I presented my market view and experience with distinguished colleagues from the Baltic states, Central Europe and the Balkan, representatives of WIN and IFPI and the international indie distributor State 51. We had a lively discussion on why emerging markets are emerging so slowly in the new digital music business.
After a decade of decline due to piracy and change in business model, the global music business is steadily growing. However, defying some economic expectation, to growth is stronger in mature markets than in most emerging markets, and most of the global growth came from the United States. The dollar-based IFPI Global Music Report hides the fact that mature and emerging Europe is truly lagging behind the United States.
The European music scene is very fragmented, has many languages and the lack of critical market size often leads to neglect by innovative global players. In a world where most music is soled by big data driven algorithms in subscription streams, the lack of large repertoires, data analytics capabilities and critical audience masses puts the smaller European repertoires into a competitive disadvantage.

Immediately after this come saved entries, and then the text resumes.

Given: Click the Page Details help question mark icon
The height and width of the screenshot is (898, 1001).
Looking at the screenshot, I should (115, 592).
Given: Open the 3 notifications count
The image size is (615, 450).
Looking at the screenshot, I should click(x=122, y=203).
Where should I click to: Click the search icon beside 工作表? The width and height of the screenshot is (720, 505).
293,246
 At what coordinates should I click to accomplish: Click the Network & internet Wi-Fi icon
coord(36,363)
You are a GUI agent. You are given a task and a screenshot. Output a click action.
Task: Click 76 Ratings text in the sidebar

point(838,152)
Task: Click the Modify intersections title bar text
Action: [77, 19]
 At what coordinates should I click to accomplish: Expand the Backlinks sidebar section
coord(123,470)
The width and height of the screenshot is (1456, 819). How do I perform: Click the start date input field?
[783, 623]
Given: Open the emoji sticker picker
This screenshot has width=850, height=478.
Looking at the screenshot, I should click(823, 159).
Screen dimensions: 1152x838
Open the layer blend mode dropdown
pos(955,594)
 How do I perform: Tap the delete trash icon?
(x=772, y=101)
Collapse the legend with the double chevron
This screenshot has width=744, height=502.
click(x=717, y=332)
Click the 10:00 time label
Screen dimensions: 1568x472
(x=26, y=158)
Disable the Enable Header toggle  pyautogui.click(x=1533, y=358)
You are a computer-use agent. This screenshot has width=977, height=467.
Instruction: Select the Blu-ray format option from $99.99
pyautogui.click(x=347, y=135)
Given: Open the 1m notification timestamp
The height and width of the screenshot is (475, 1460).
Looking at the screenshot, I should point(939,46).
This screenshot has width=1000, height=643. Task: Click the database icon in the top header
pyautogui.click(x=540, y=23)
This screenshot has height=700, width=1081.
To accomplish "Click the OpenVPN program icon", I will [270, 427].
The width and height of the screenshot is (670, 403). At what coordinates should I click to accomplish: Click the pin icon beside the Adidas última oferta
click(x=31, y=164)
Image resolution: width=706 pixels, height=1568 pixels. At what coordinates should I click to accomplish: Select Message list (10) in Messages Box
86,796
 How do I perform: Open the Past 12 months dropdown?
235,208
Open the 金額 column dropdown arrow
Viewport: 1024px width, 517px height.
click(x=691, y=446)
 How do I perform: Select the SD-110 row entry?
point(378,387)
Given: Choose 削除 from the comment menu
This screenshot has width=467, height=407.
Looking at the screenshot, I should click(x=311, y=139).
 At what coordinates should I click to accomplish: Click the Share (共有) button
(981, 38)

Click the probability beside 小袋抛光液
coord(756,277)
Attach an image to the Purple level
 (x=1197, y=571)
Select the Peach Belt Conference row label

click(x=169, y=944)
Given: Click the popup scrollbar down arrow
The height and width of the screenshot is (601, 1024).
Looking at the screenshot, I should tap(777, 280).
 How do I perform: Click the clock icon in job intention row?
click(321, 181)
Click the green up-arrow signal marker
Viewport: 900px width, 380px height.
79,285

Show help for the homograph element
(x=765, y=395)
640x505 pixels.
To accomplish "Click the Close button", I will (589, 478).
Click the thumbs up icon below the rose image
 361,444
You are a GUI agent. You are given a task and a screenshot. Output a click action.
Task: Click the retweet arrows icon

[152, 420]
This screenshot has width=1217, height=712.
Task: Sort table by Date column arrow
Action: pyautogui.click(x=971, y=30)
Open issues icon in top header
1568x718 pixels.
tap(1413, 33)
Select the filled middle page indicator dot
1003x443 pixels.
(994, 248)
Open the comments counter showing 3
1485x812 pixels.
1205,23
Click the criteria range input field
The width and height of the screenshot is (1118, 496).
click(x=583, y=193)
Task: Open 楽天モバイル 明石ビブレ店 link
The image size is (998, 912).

We had a very interesting discussion that will lead to hopefully many new initiatives on a number of problems, including low market prices in collectively managed and private channels, distribution problems, the difficulties and opportunities in regional cooperation and a number of other topics. The presentation and the working paper is not public, but the similar workshops in the future may help growing a more mature network of CEE industry players and the adoption of new business models, pricing and promotion methods and more coordinated planning and marketing.